Il a également annoncé l’introduction d’un couvre-feu entre 21h et 4h. Dès la mise en place de mesures de confinement en mars, le gouvernement sud-africain avait interdit la vente de boissons alcooliques à l’intérieur du pays pendant plusieurs semaines, puis a suspendu les exportations à deux reprises. Les exportations restent actuellement autorisées, ainsi que le transfert des produits depuis les caves jusqu’aux lieux de stockage, mais les restrictions liées au Covid-19 rendent la situation très compliquée.
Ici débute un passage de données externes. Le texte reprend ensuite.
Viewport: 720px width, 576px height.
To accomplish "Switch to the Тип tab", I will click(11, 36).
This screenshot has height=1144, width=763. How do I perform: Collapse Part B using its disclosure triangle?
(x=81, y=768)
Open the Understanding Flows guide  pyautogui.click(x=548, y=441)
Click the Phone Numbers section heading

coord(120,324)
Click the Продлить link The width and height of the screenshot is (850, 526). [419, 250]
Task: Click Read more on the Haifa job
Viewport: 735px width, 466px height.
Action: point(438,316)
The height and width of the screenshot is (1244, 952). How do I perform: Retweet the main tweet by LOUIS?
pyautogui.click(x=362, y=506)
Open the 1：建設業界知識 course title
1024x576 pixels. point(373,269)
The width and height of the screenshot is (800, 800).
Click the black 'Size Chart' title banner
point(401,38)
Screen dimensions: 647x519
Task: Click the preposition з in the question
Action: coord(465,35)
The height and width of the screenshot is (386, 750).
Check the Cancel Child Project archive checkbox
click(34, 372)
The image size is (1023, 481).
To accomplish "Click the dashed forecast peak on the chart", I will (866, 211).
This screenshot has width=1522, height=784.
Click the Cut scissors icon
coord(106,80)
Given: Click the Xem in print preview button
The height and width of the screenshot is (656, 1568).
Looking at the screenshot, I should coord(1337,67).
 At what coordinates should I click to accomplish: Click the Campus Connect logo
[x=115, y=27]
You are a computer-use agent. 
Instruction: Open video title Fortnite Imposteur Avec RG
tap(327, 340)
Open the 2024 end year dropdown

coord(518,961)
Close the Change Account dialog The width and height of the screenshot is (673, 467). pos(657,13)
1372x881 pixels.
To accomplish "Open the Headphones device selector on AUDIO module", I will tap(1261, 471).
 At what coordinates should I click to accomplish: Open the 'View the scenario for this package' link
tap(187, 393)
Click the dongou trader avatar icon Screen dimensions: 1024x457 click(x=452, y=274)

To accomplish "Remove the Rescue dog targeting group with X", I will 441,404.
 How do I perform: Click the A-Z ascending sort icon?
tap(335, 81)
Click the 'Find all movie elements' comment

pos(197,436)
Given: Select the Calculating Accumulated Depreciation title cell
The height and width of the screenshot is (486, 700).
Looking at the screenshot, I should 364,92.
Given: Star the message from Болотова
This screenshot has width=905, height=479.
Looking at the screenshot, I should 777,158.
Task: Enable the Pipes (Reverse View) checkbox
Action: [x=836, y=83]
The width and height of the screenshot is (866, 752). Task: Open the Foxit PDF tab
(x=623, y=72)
Lors d’un webinaire organisée la semaine dernière, à laquelle ont participé 750 personnes, Rico Basson, directeur de l’organisme professionnel VinPro n’a pas mâché ses mots, ni caché sa colère. « La filière est passée d’une situation de crise à une catastrophe. Nous avons perdu un tiers de nos producteurs au cours des dix dernières années ; nous avons ensuite assisté à une activité marginalisée et puis à deux années de sécheresse. Nous étions en train d’entamer une reprise mais désormais nous devons faire face à une pandémie ». Estimant que des milliers d’emplois sont menacés, Rico Basson a affirmé que le secteur – et ses activités touristiques – avaient déjà perdu environ 5 milliards de rands (environ 260 millions d’euros) en 2020 à cause des interdictions successives de ventes de boissons alcooliques sur le marché local et d’exportations. Il a affirmé que la poursuite de l’interdiction sur le marché local pendant six à huit semaines pourrait entraîner 2,5 milliards de rands de pertes supplémentaires.
Il est à noter que la sécheresse a eu pour effet de réduire la part des exportations, qui est passée à 38% en 2019 contre 50% en temps normal selon WOSA, exacerbant l’impact de l’interdiction de vendre du vin à l’intérieur du pays. D’autant plus que l’oenotourisme et d’autres activités de loisir autour du vin constituent également une source importante de revenu pour le secteur, et l’économie sud-africaine. De son côté, le directeur de Distell, Richard Rushton, a insisté sur le niveau des excédents – qu’il a chiffré à 3 millions d'hectolitres - et la prochaine récolte, qui aggraveraient une situation déjà très fragile. Enfin, l’expert Michael Fridjhon a pour sa part pointé les incohérences dans la politique de l’Etat, affirmant qu’au cours des 15 dernières années le gouvernement avait consenti 70 milliards de rands (3,6 milliards d’euros) pour sauver la compagnie aérienne nationale SAA et ses 10 000 emplois, à comparer à la « destruction actuelle d’emplois dont le nombre est facilement dix fois supérieur » dans la filière vitivinicole. Celle-ci poursuit ses négociations avec le gouvernement pour tenter de trouver une solution.